__Task brief__
Swap "comment" for "post" in the stretch from the line containing "Task: Like the comment posted at 10:29 PM" through the line containing "1018x1176 pixels. [x=973, y=829]". Return only those lines, with everything else left as is.

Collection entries

——————————

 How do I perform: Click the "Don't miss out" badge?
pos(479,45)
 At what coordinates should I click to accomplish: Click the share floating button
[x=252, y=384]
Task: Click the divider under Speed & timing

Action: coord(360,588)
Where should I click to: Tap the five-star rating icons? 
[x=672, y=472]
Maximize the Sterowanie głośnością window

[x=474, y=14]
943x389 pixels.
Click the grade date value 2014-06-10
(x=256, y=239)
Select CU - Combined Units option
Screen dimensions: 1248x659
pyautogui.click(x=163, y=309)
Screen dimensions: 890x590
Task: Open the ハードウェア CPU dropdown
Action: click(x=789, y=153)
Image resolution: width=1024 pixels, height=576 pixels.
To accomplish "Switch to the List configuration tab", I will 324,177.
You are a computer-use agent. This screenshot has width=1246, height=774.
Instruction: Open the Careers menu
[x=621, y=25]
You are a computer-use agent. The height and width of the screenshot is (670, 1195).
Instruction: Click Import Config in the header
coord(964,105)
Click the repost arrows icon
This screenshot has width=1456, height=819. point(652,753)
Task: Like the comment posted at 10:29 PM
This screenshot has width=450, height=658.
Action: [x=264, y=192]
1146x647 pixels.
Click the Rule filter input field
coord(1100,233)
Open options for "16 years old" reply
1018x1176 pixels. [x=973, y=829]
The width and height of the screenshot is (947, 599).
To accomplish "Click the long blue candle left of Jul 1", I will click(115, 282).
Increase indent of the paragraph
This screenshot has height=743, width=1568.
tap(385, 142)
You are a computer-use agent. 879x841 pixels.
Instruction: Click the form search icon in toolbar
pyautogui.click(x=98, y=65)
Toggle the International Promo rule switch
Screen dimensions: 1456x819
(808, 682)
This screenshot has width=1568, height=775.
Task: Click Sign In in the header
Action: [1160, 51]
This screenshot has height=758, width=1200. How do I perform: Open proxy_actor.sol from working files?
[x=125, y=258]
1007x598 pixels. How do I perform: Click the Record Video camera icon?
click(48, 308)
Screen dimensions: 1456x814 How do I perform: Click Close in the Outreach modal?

——————————

__Exercise response__
Task: Like the post posted at 10:29 PM
This screenshot has width=450, height=658.
Action: [x=264, y=192]
1146x647 pixels.
Click the Rule filter input field
coord(1100,233)
Open options for "16 years old" reply
1018x1176 pixels. [x=973, y=829]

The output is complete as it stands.